A: Diarrhea is not the priority as it is a common issue after colostomy surgery but can be managed with appropriate interventions.
C: Impaired nutrition is not the priority as it is not specifically related to the immediate care of the colostomy appliance.
D: Impaired physical mobility is not the priority as it is not directly related to the immediate care of the colostomy appliance.
In summary, choice B is the correct answer because maintaining skin integrity is essential for the client's well-being and to prevent complications associated with a colostomy appliance.

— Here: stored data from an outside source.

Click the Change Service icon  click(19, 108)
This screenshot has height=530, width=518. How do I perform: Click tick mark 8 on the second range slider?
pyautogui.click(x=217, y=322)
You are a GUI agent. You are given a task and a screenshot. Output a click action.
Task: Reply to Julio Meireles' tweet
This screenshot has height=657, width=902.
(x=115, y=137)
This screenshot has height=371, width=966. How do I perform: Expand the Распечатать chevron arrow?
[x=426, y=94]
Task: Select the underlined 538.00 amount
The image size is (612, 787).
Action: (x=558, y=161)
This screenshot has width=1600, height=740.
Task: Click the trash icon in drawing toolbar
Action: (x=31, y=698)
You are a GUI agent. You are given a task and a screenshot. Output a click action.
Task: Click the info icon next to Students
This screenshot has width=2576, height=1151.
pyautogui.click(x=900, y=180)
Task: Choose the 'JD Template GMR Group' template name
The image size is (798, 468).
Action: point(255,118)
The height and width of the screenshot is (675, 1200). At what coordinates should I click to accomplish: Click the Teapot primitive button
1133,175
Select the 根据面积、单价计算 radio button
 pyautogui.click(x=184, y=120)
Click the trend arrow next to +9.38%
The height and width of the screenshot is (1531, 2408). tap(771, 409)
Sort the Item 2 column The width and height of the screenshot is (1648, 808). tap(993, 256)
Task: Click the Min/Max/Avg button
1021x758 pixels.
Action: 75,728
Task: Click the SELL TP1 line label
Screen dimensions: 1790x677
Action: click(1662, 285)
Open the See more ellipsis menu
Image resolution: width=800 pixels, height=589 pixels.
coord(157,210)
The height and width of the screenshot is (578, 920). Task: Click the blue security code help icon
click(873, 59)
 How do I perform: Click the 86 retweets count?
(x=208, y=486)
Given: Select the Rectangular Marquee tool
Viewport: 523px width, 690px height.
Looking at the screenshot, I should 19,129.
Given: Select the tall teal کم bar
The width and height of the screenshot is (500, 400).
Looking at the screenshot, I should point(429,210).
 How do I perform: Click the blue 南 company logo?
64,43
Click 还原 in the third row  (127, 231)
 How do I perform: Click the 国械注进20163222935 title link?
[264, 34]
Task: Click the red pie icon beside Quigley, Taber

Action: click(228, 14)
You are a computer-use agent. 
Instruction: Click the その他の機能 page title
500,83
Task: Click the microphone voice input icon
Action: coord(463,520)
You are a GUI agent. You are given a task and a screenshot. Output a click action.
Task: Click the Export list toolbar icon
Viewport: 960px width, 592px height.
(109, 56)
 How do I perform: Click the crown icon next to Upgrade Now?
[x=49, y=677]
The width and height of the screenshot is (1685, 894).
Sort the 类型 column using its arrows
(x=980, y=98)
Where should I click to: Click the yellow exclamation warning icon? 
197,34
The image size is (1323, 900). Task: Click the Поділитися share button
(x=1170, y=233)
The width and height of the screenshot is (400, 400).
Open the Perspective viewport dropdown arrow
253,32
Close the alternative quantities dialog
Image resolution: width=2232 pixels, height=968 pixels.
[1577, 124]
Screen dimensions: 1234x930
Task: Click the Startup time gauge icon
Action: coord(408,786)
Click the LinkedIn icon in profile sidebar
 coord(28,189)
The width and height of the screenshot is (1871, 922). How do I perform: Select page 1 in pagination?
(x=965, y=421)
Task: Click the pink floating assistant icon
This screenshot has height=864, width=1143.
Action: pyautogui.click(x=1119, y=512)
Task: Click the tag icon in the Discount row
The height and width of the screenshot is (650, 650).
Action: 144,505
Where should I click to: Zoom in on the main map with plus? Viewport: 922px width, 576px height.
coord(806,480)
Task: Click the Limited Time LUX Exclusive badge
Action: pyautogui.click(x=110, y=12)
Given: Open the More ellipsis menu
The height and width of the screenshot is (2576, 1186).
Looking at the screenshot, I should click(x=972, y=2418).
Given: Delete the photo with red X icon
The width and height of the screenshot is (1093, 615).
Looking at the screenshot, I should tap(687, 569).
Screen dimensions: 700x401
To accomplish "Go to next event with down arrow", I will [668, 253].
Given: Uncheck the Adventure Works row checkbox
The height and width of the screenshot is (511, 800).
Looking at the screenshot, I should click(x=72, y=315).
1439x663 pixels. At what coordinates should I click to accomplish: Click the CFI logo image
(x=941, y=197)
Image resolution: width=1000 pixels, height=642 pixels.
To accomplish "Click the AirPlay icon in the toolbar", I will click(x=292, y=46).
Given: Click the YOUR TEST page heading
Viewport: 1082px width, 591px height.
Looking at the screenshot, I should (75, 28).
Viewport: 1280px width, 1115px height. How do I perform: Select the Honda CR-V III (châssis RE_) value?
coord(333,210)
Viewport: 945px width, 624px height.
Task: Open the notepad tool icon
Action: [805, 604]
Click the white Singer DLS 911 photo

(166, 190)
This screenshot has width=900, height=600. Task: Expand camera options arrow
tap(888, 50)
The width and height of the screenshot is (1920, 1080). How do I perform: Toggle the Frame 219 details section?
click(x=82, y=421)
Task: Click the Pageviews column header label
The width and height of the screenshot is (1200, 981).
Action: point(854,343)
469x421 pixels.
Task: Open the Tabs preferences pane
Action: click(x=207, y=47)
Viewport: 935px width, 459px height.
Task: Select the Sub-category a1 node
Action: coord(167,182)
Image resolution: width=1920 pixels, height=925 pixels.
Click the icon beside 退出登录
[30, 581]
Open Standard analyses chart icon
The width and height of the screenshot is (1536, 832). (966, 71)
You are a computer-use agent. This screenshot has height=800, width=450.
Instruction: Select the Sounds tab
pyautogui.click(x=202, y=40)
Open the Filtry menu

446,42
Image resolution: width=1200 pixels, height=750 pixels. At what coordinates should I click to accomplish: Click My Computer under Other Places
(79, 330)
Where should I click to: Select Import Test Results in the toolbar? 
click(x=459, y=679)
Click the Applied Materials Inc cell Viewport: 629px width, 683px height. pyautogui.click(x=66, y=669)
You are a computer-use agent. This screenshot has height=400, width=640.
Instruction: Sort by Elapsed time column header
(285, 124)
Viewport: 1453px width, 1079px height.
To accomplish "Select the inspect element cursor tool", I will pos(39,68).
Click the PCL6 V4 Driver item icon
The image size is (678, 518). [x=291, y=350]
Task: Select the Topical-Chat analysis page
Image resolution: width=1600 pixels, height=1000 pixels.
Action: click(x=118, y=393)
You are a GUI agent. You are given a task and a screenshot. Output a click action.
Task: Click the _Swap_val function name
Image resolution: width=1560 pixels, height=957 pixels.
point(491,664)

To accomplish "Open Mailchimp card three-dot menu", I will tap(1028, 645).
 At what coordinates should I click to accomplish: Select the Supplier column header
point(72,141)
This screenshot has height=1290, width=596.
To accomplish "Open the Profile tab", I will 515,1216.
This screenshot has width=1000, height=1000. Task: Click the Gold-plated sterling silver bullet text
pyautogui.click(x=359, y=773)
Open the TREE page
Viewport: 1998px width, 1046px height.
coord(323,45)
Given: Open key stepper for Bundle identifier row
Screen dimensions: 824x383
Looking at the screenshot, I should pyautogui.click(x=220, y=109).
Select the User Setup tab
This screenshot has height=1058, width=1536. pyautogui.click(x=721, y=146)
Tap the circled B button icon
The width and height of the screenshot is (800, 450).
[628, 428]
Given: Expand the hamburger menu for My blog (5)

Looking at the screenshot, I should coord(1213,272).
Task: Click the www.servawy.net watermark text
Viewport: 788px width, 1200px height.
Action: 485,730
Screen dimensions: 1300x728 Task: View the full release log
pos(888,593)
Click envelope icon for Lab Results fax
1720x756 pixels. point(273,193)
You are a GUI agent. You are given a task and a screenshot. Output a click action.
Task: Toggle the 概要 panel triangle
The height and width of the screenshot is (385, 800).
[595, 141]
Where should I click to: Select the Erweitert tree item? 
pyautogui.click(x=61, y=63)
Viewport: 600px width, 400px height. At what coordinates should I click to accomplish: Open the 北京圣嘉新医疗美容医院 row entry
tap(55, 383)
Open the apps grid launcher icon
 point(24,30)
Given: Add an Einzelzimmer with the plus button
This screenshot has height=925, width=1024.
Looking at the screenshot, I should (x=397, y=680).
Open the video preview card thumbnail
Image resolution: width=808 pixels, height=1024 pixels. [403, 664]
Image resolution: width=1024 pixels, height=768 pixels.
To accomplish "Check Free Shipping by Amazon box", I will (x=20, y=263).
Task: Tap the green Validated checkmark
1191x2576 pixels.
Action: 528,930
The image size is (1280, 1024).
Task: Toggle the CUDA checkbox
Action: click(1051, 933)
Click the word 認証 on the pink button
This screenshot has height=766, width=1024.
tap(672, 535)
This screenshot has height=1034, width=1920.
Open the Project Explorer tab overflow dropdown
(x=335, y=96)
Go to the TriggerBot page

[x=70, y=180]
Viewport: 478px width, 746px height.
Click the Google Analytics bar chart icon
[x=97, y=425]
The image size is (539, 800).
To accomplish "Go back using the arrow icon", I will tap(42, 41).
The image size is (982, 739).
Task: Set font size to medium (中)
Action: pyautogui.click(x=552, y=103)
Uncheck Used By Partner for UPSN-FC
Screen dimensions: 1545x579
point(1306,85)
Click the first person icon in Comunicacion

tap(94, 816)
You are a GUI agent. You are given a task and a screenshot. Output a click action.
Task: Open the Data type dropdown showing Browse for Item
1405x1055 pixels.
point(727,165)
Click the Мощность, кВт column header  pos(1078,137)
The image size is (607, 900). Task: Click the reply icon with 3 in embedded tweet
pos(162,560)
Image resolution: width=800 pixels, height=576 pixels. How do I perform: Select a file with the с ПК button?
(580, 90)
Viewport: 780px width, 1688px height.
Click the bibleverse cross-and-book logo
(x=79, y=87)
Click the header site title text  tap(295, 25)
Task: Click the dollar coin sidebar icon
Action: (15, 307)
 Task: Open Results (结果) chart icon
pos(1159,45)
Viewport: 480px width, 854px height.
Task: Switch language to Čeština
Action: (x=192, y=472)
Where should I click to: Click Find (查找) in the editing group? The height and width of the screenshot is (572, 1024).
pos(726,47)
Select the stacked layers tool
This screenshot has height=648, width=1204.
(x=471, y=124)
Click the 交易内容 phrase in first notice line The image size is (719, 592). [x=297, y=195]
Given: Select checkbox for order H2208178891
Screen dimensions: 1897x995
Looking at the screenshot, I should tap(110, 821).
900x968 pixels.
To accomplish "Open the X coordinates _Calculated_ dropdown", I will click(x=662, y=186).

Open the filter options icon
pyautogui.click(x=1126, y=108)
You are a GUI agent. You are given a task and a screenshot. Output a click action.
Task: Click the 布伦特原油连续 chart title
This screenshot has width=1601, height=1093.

The nurse is planning to teach the client with gastroesophageal reflux disease about substances that will increase the lower esophageal sphincter pressure. Which of the following items would the nurse include on this list?
- A. Fatty foods
- B. Nonfat milk
- C. Chocolate
- D. Coffee
Correct Answer: B
Rationale: The correct answer is B: Nonfat milk. Nonfat milk is alkaline and can help increase lower esophageal sphincter pressure, reducing reflux symptoms. Fatty foods (A) can relax the sphincter and worsen symptoms. Chocolate (C) and coffee (D) are known triggers for reflux and can also decrease sphincter pressure. Therefore, the nurse would include nonfat milk in the teaching to help manage symptoms of gastroesophageal reflux disease.
During an abdominal assessment, a nurse finds pulsation between the umbilicus and pubis on a client. What finding should be reported to the physician?
- A. Concave, midline umbilicus
- B. Pulsation between the umbilicus and pubis
- C. Bowel sound frequency of 15 sounds per minute
- D. Absence of a bruit
Correct Answer: B
Rationale: The correct answer is B because pulsation between the umbilicus and pubis could indicate an abdominal aortic aneurysm (AAA), a serious condition that requires immediate medical attention. The pulsation in this area could be the enlargement of the aorta, which can be life-threatening if it ruptures. Reporting this finding to the physician is crucial for further evaluation and intervention.
Choice A (Concave, midline umbilicus) is incorrect because it is a normal finding during an abdominal assessment. Choice C (Bowel sound frequency of 15 sounds per minute) is incorrect as it falls within the normal range of bowel sounds. Choice D (Absence of a bruit) is also incorrect as the absence of a bruit is a normal finding and does not indicate any immediate concern.
A nurse is inserting a nasogastric tube in an adult client. During the procedure, the client begins to cough and has difficulty breathing. Which of the following is the most appropriate nursing action?
- A. Remove the tube and reinsert when the respiratory distress subsides.
- B. Pull back on the tube and wait until the respiratory distress subsides.
- C. Quickly insert the tube.
- D. Notify the physician immediately.
Correct Answer: B
Rationale: The correct answer is B: Pull back on the tube and wait until the respiratory distress subsides. This action allows for the nurse to relieve the pressure on the airway caused by the nasogastric tube, potentially alleviating the client's difficulty in breathing. It is important to prioritize the client's respiratory status and ensure they can breathe comfortably before proceeding with the procedure.
A: Removing the tube may worsen the respiratory distress and delay appropriate intervention.
C: Quickly inserting the tube can further compromise the client's breathing and cause more distress.
D: While notifying the physician is important, immediate intervention to address the breathing difficulty is crucial before seeking further assistance.